Keith Harris wrote a great review of Immaculate for The Racket, calling the film “a war over Sweeney’s body,” and notes that it’s perfect to have Sweeney in such a role “just two years after the Supreme Court’s Dobbs decision legalized forced birth in the U.S.”
Bilge Ebiri reviewed The First Omen for Vulture in similarly political terms: “So why should anyone be surprised that suddenly, in the wake of the Supreme Court’s overturning of Roe v. Wade, as state after state attempts to enact religious laws depriving women of bodily agency, America is getting horror movies about people forced into monstrous births by religious institutions worried about their growing irrelevance? Whether it’s from a direct desire to be topical or a subconscious need to make our anxieties tangible, horror throws our world back at us.”

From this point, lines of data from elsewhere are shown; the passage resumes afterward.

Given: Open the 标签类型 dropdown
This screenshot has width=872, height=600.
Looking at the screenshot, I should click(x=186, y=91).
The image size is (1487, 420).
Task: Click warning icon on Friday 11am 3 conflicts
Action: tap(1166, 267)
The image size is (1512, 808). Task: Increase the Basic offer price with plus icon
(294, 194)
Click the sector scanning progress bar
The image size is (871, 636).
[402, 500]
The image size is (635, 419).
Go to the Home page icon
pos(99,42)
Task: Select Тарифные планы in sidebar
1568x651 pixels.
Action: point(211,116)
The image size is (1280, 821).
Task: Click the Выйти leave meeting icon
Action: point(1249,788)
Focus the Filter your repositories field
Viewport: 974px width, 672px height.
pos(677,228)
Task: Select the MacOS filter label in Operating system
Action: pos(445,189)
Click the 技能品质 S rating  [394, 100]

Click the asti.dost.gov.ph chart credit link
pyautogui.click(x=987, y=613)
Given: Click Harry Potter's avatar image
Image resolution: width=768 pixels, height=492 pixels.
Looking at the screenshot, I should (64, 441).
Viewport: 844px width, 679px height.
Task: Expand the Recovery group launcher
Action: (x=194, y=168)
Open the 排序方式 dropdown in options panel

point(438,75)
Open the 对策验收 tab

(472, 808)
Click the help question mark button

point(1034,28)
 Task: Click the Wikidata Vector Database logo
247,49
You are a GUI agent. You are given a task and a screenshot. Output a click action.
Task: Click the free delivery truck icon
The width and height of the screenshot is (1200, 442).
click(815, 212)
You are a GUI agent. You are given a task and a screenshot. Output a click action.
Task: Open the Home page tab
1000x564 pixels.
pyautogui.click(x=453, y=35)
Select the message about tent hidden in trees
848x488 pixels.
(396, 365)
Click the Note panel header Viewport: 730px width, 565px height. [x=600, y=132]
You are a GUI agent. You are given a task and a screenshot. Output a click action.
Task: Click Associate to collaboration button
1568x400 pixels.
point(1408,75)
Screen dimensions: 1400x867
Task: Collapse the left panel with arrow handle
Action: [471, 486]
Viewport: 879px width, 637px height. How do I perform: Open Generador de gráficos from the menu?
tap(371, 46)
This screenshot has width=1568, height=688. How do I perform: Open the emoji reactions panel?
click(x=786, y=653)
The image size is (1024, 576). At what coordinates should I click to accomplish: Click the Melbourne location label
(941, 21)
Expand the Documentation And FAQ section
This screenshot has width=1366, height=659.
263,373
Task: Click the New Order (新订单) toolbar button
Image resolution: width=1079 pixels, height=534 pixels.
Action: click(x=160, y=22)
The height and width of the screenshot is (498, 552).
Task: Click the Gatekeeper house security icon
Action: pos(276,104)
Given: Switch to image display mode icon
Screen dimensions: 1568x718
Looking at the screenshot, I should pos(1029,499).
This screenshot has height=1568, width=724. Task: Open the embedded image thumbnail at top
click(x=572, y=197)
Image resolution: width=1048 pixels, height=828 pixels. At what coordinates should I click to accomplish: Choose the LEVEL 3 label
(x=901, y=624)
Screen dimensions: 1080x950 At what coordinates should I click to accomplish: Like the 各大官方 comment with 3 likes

James’s film Apartment 7A, which has generally not been particularly well reviewed, has still gained notice for its politics: Casey Allen noted for Utah Public Radio that Terry’s reproductive autonomy was manipulated in a way that “feels very mindful… especially since this year has seen a lot of people in the US fight each other over abortion and a woman’s right to choose.”
Women’s political reality in 2025 may be terrifyingly close to what it was in 1970, but our discourse around how feminist horror can do political work has finally started to crystallize. And it’s crystallized with the help of feminist directors like Mohan, Stevenson, and James.